Reputation: 77
I have the following vector:
thrust::host_vector< T , thrust::cuda::experimental::pinned_allocator< T > > h_vector
where T, in my current case, is of type float
. I would like to access the i-th element in a correct fashion from the thrust point of view.
The naïve approach was:
float el = h_vector[i];
which resulted in the following error:
../src/gpu.cuh(134): error: a reference of type "float &" (not const-qualified) cannot be initialized with a value of type "thrust::host_vector<float, thrust::system::cuda::experimental::pinned_allocator<float>>"
Apparently, the h_array[i] type is reference
, so i went on trying to use thrust::raw_refence_cast
and thrust::pointer
to retrieve my float data to no avail.
In the end, i came up with:
float *raw = thrust::raw_pointer_cast(h_array->data());
float el = raw[i];
Is there a better way to accomplish this?
EDIT: prototype code
#include <thrust/host_vector.h>
#include <thrust/system/cuda/experimental/pinned_allocator.h>
static const int DATA_SIZE = 1024;
int main()
{
thrust::host_vector<float, thrust::cuda::experimental::pinned_allocator<float> > *hh = new thrust::host_vector<float, thrust::cuda::experimental::pinned_allocator<float> >(DATA_SIZE);
float member, *fptr;
int i;
// member = hh[1]; //fails
fptr = thrust::raw_pointer_cast(hh->data()); //works
member = fptr[1];
return 0;
}
EDIT 2: I actually used the vector as this one:
thrust::host_vector< T , thrust::cuda::experimental::pinned_allocator< T > > *h_vector
rendering my original question completely misleading.
Upvotes: 1
Views: 572
Reputation: 152053
I don't know why you need this level of complication in your code.
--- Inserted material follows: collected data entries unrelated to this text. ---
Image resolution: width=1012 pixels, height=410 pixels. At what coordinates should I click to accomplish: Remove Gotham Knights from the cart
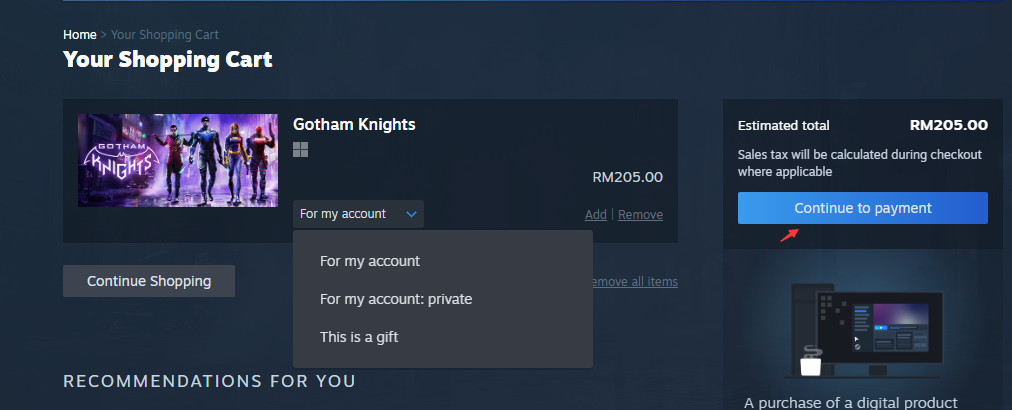pos(640,214)
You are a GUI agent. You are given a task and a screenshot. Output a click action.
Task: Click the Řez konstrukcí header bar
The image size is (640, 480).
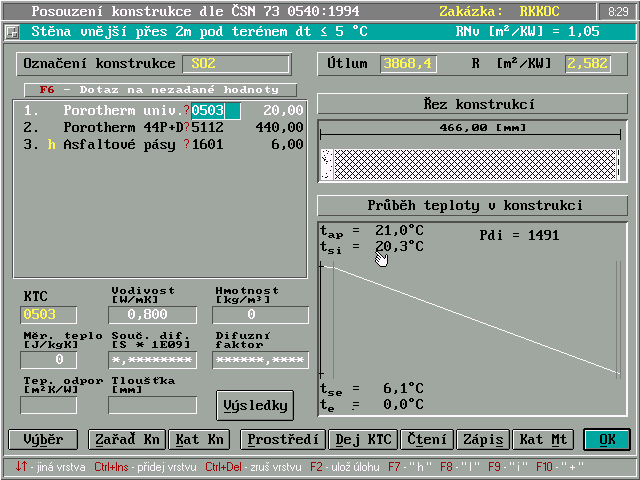[473, 105]
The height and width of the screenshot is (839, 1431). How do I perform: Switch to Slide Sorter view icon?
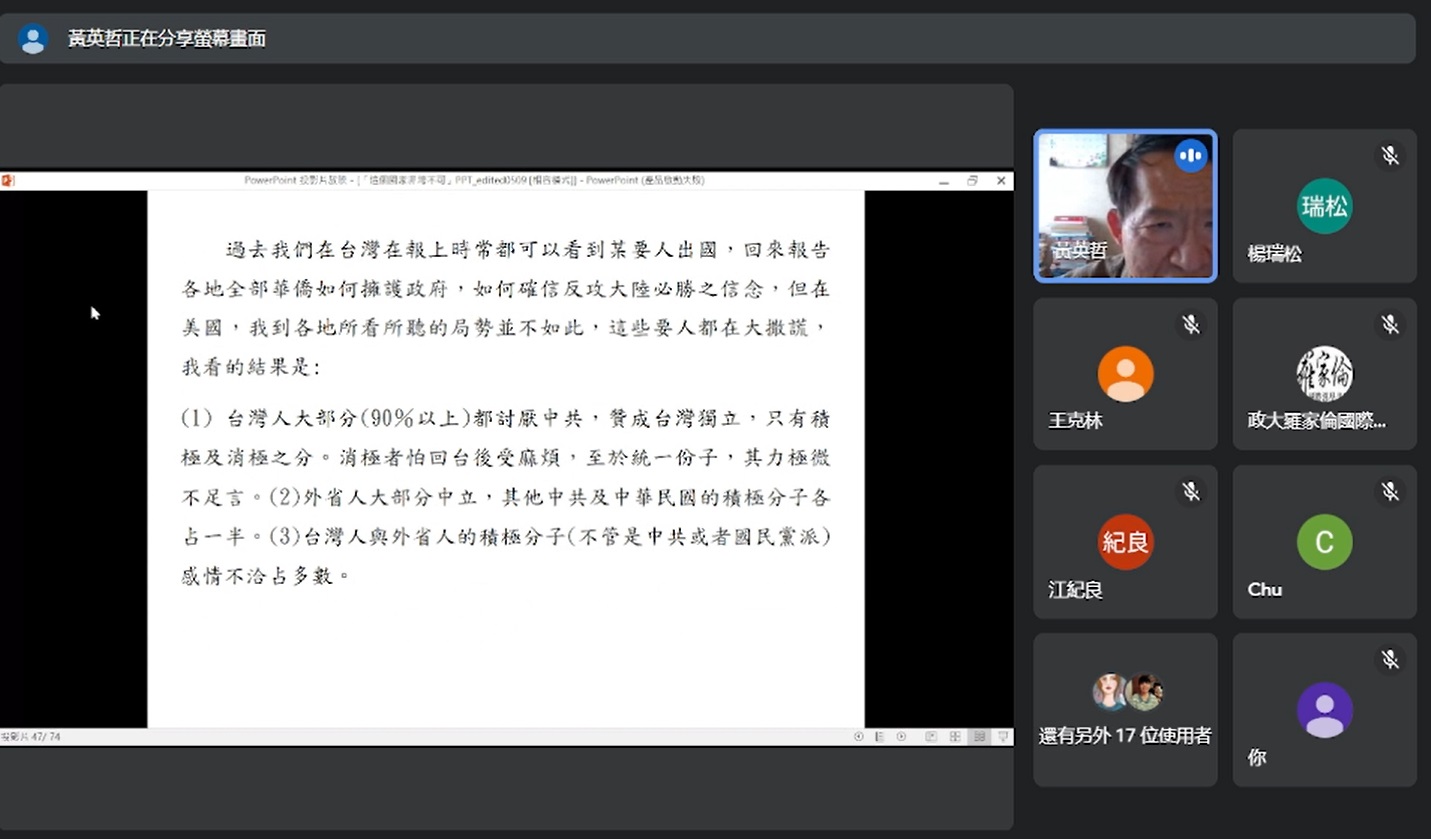tap(955, 736)
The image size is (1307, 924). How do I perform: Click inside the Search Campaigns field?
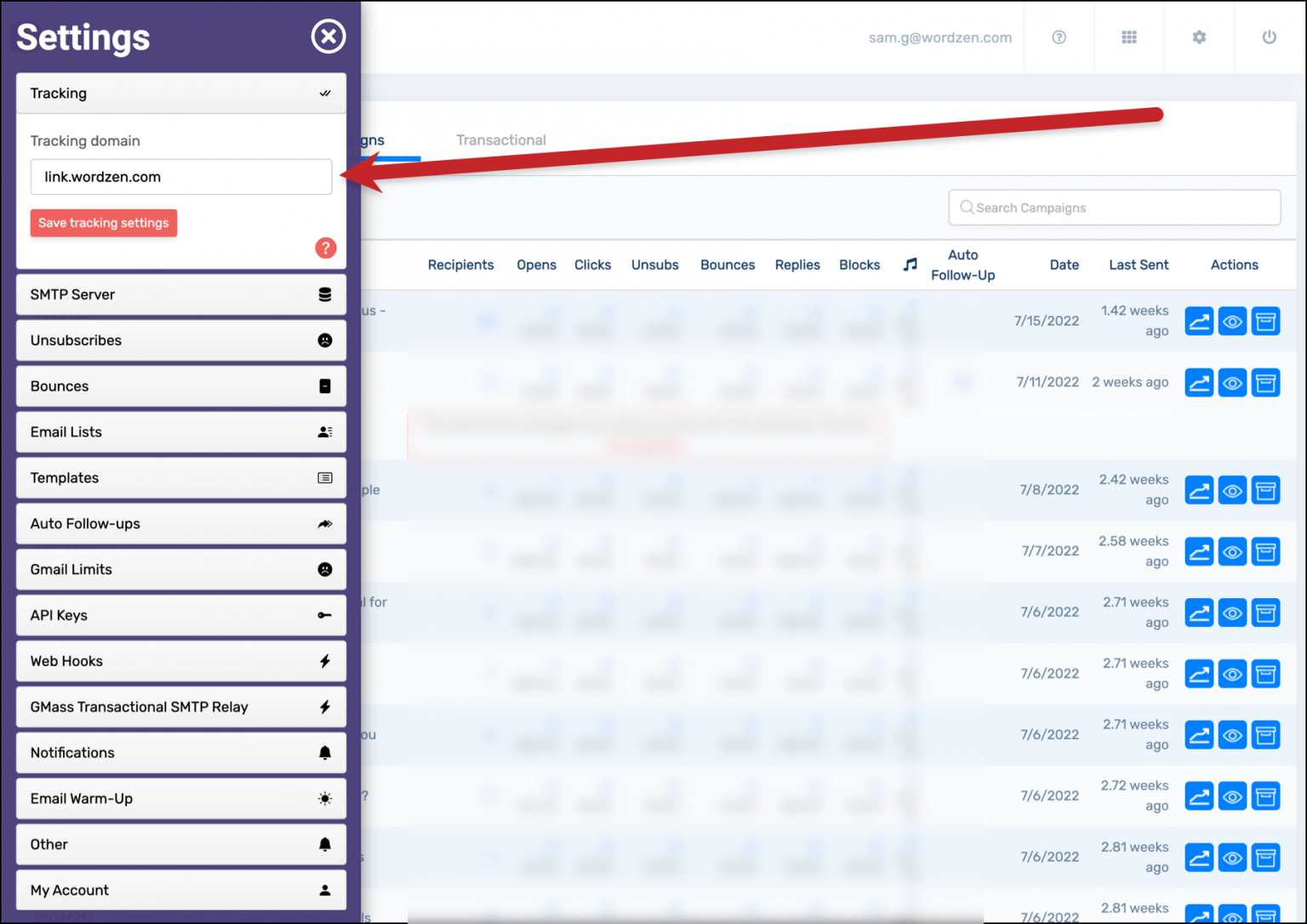tap(1115, 207)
Did you look at the example I posted here?
Anyway, this line of code:
thrust::host_vector<float, thrust::cuda::experimental::pinned_allocator<float> > *hh = new thrust::host_vector<float, thrust::cuda::experimental::pinned_allocator<float> >(DATA_SIZE);
creates a pointer to vector. That is not the same thing as a vector.
Using a construct like this:
member = hh[1];
when hh
is a pointer to a vector is not a valid way of attempting to access an element in the vector. This would be a valid way of indexing into an array of vectors, which is not what you are trying to do.
If you do this on the other hand:
member = (*hh)[1];
I believe your compile error will go away. It does for me.
Note that I don't think this is a CUDA or thrust issue. I run into similar trouble trying your approach with std::vector
. Also note that nowhere in your original question did you indicate that h_vector
was a pointer to a vector, and the line of code that you did show did not create it that way. So your edited/prototype code differs markedly from your original description.